Tuesday 17 January 2017

Antje Linkenbach presents a working paper on 'Empathy and Dividuality – Connecting two Concepts and Fields of Research'

Background of the paper This paper is a first draft of a contribution to an edited volume titled Dividualizing the Self. The volume will also be an outcome of the work of the research group ‘Religious Individualization in Historical Perspective’, but intends to reverse and complement its focus on ‘individualization’. While most KFG-studies give evidence of individualization as a historically and geographically broad phenomenon, thus challenging standard theories of modernization, which regard (religious) individualization as a specific (early) modern and essentially Western or Christian phenomenon, the planned volume will contest the modernization narrative from a different angle. Taking up idea and concept of ‘dividuality’, extensively explored in anthropological literature, the volume aims to prove the relevance of the ‘dividual’ person also in western and non-western historical, early modern and modern contexts. ‘Dividuality’ will be used in the planned volume as an umbrella term, which allows to perceive the Self / the person as ‘open’ and ‘divisible’. Instead of constructing the Self /the person as a bounded, indivisible, possessive and autonomous entity, it highlights its relational qualities, thereby taking into account not only other persons, but also things / objects and ‘not unquestionably plausible’ agents/authorities (the transcendent, divine). Character of the paper This paper is highly explorative and moves between different disciplines, fully aware about possible risks of (mis)interpretation.
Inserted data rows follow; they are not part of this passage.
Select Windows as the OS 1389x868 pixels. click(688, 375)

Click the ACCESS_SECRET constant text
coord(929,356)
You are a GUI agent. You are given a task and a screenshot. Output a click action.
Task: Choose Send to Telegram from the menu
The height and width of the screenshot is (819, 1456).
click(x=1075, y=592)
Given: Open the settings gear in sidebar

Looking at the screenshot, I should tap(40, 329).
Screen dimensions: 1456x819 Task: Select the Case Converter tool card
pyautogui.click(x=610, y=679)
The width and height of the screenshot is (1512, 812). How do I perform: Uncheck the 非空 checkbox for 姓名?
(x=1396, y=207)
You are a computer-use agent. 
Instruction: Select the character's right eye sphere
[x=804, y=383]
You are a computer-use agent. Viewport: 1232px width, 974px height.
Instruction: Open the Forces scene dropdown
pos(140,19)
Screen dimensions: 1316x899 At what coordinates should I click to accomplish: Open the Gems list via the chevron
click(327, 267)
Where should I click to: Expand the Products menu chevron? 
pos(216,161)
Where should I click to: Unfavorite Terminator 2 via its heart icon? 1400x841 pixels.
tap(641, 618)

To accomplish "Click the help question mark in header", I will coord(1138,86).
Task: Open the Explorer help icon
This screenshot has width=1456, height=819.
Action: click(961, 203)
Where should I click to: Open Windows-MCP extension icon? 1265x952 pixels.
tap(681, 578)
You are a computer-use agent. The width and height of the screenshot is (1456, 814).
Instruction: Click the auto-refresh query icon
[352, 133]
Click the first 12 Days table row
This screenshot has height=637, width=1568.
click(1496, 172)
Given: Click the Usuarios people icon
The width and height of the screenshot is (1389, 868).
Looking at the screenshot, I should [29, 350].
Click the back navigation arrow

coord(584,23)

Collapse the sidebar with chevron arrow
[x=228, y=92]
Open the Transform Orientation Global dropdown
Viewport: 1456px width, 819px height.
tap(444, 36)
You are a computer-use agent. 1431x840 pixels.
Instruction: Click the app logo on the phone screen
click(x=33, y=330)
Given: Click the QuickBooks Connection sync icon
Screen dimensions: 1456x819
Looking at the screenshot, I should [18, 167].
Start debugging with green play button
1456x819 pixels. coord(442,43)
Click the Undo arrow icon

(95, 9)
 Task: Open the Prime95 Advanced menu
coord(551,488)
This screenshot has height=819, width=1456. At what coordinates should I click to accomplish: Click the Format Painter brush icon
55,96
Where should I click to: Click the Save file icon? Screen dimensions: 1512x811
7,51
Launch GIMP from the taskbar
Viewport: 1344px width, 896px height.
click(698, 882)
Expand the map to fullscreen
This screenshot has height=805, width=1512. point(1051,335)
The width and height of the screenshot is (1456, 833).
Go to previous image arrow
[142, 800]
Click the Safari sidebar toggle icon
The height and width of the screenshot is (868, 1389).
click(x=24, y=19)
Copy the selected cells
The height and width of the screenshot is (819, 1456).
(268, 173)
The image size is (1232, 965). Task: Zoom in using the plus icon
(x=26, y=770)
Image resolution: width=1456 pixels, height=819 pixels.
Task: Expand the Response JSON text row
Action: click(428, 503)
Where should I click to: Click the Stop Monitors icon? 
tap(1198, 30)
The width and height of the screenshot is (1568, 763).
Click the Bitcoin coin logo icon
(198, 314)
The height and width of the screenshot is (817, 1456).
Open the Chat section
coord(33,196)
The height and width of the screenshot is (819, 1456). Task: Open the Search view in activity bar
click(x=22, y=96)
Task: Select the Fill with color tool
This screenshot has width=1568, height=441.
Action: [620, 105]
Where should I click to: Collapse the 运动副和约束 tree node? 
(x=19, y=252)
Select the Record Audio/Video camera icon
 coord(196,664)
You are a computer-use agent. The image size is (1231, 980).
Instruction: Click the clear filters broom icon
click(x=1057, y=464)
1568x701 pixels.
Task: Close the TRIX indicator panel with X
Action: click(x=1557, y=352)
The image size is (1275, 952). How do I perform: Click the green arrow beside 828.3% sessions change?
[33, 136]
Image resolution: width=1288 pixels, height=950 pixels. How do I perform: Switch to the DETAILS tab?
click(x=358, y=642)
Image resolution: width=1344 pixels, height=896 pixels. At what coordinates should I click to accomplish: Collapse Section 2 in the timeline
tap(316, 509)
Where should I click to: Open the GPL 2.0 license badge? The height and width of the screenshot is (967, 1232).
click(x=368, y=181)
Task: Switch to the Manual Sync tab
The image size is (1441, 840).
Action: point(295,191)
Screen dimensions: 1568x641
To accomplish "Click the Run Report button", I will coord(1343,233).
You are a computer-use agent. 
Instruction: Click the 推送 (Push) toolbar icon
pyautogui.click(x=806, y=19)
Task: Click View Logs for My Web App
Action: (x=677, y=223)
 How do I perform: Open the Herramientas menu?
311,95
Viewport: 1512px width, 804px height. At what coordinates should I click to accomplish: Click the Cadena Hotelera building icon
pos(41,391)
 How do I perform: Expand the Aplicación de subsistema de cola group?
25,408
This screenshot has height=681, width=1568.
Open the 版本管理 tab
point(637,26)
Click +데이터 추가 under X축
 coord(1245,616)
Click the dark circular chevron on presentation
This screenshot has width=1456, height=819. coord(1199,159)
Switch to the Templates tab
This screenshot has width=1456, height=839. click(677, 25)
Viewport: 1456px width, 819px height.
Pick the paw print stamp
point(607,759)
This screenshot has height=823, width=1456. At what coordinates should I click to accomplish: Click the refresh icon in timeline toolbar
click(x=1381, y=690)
Before publication this paper will undergo several rounds of discussion and revision, and will be presented at the final conference (Abschlusskonferenz of the KFG. Comments and suggestions are therefore greatly appreciated.

Abstract:
The paper makes an attempt to use the idea of dividuality, which brings the permeability, relationality and openness of an individual person into focus, to understand the human capacity to show empathy and compassion, and display vulnerability in the face of violence, suffering and death. My starting point is the anthropology of violence and pain, but to further pursue my argument I take up the concept of sympathy in selected philosophical texts from the 18th century, reflect on the differences between empathy and identification, explore empathy as resonance and finally, focus on the relation between autonomy, vulnerability and empathy.